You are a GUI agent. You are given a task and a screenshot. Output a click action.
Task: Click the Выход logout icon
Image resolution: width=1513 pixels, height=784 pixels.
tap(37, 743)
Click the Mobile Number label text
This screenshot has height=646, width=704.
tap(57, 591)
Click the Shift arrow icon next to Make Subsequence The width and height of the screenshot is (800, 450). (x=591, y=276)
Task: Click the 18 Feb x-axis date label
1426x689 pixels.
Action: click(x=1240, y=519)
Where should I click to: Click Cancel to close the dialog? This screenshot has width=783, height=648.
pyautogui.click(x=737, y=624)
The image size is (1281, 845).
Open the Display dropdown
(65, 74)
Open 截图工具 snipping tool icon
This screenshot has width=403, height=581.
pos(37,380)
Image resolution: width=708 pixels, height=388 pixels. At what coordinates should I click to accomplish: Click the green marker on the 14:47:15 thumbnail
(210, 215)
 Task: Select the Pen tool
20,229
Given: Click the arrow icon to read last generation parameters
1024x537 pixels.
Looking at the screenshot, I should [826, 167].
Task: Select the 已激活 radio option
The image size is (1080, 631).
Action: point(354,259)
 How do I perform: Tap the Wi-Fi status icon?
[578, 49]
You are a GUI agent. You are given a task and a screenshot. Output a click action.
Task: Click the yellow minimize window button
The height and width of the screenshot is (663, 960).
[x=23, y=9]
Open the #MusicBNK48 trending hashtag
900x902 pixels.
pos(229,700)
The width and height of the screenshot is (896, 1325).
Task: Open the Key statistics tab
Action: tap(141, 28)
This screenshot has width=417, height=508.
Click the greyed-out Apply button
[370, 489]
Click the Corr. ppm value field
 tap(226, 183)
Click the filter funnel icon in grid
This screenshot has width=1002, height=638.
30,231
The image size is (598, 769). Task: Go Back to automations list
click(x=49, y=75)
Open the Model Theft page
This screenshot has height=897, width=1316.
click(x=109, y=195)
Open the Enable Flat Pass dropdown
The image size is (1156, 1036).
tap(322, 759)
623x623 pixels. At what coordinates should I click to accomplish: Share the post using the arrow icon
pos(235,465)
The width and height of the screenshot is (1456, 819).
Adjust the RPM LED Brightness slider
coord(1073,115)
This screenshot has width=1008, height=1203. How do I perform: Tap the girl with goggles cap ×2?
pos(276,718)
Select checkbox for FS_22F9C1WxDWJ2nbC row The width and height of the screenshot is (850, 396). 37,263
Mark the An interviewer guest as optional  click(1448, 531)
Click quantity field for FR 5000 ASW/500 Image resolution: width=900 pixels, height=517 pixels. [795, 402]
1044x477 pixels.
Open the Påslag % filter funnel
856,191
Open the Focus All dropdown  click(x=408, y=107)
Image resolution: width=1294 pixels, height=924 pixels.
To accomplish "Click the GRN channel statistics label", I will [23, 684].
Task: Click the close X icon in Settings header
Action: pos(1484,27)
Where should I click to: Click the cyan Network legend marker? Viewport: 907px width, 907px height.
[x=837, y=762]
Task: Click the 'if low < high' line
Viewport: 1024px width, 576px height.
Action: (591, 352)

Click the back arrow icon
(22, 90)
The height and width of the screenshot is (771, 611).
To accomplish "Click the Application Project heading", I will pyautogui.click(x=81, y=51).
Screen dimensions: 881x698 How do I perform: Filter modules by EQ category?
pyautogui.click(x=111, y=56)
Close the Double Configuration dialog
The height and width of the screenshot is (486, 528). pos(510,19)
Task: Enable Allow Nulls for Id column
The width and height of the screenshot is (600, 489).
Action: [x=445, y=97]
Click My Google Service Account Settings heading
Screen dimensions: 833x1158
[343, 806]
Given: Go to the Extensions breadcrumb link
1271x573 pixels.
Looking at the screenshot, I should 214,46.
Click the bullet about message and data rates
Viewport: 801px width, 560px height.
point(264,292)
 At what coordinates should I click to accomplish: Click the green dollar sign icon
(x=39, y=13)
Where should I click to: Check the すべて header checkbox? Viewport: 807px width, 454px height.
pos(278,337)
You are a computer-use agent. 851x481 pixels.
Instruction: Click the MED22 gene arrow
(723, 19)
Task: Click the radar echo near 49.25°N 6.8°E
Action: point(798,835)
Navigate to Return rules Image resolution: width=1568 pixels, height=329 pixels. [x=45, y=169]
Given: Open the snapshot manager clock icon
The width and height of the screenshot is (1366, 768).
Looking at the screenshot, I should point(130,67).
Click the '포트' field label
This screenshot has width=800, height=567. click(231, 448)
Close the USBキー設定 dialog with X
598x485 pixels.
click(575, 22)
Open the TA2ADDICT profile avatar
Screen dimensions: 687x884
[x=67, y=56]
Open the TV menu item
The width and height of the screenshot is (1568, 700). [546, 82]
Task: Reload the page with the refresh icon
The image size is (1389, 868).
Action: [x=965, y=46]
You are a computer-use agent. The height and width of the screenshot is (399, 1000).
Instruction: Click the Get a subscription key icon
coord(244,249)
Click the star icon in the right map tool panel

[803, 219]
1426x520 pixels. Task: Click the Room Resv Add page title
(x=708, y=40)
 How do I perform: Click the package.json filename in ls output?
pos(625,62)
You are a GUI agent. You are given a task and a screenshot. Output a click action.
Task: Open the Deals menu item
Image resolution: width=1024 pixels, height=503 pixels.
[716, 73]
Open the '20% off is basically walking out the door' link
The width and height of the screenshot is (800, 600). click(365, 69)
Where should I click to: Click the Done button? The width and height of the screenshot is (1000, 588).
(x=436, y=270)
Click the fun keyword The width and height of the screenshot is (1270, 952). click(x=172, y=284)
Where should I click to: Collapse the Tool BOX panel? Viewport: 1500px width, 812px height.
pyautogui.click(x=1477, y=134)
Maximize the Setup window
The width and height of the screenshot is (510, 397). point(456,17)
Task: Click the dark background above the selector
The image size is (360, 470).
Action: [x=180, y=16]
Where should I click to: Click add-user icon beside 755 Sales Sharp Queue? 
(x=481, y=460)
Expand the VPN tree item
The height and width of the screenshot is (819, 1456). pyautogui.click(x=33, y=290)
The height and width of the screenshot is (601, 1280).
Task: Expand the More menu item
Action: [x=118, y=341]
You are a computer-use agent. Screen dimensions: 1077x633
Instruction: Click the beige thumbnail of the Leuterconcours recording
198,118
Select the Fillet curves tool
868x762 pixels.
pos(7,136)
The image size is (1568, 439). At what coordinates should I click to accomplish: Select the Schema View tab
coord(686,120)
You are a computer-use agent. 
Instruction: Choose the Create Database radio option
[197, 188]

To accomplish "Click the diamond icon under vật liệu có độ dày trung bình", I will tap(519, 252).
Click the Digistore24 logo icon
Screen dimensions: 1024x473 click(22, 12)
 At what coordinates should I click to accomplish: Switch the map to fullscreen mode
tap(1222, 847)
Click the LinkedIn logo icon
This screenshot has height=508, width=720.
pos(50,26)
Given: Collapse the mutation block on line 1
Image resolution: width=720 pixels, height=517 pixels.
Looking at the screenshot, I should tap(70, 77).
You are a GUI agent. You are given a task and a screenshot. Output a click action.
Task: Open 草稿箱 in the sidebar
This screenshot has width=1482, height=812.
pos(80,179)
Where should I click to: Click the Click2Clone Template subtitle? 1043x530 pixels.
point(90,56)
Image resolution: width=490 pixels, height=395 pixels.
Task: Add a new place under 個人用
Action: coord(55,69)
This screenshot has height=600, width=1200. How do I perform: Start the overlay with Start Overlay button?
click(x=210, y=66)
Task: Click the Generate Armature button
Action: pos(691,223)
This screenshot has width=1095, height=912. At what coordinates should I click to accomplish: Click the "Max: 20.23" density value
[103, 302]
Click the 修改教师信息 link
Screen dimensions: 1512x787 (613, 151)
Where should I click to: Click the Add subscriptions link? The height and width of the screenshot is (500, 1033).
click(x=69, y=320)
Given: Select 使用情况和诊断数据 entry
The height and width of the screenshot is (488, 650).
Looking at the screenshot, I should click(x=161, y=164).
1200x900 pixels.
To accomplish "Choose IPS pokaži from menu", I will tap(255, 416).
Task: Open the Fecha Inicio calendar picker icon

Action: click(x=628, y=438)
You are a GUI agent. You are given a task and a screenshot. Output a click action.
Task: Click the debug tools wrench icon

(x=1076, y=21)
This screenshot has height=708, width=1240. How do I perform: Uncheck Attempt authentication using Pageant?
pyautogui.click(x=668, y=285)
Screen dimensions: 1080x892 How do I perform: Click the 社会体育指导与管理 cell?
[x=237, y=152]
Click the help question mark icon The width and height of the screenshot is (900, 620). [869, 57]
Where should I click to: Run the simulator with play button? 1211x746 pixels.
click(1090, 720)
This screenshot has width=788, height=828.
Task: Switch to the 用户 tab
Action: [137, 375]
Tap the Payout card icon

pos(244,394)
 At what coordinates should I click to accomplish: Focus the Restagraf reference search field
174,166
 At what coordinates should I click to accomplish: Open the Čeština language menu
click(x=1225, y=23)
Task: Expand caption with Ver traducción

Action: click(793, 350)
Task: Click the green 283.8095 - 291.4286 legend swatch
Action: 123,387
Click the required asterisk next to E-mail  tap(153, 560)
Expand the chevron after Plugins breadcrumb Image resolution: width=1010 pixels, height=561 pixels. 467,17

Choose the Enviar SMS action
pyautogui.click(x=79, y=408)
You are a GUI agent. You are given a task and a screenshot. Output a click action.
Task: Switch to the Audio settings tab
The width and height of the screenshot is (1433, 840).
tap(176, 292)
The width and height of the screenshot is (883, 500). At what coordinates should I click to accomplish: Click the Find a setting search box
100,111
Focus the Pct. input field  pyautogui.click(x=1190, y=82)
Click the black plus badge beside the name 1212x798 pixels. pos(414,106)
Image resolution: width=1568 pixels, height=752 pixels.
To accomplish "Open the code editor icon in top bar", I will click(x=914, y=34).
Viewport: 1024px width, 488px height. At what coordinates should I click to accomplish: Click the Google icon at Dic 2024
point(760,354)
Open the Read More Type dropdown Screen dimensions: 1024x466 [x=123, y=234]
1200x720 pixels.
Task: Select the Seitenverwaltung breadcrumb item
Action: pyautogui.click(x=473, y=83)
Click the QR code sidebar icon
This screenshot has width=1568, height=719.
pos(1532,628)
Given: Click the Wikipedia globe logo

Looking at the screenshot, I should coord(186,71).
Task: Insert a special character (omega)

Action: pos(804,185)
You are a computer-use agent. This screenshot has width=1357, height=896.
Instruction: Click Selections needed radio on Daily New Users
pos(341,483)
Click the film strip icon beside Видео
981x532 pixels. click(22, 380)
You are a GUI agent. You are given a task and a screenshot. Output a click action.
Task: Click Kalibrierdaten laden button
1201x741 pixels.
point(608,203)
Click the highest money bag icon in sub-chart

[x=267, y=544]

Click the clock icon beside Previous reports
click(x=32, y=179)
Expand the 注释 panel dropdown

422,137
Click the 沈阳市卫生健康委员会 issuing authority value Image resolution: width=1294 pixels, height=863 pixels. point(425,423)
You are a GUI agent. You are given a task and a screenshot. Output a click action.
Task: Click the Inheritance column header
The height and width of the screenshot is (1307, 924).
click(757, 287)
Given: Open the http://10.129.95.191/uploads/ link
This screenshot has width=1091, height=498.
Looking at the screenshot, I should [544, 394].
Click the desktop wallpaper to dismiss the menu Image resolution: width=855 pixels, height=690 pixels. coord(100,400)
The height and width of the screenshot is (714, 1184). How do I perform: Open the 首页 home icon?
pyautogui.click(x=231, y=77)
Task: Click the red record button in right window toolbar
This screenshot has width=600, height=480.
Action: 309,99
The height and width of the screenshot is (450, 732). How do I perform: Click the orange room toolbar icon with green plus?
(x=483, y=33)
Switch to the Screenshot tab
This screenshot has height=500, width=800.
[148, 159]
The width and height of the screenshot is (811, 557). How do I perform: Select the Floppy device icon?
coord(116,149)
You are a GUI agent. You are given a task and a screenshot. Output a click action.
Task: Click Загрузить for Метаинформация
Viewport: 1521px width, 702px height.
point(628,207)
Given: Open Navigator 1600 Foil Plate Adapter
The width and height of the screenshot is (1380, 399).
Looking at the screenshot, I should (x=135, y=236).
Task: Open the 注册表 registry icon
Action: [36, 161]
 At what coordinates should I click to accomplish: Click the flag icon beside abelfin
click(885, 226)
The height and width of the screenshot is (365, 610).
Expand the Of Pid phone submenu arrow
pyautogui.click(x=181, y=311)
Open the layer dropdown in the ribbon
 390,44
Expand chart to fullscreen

☆ ☆ ☆ ☆

(Exercise) Given the data above, transcribe exactly the lines from the one containing "Click the 修改教师信息 link" down to the one containing "Click the help", and no others.

(Problem solution)
Click the 修改教师信息 link
Screen dimensions: 1512x787 (613, 151)
Where should I click to: Click the Add subscriptions link? The height and width of the screenshot is (500, 1033).
click(x=69, y=320)
Given: Select 使用情况和诊断数据 entry
The height and width of the screenshot is (488, 650).
Looking at the screenshot, I should click(x=161, y=164).
1200x900 pixels.
To accomplish "Choose IPS pokaži from menu", I will tap(255, 416).
Task: Open the Fecha Inicio calendar picker icon

Action: click(x=628, y=438)
You are a GUI agent. You are given a task and a screenshot. Output a click action.
Task: Click the debug tools wrench icon

(x=1076, y=21)
This screenshot has height=708, width=1240. How do I perform: Uncheck Attempt authentication using Pageant?
pyautogui.click(x=668, y=285)
Screen dimensions: 1080x892 How do I perform: Click the 社会体育指导与管理 cell?
[x=237, y=152]
Click the help question mark icon The width and height of the screenshot is (900, 620). [869, 57]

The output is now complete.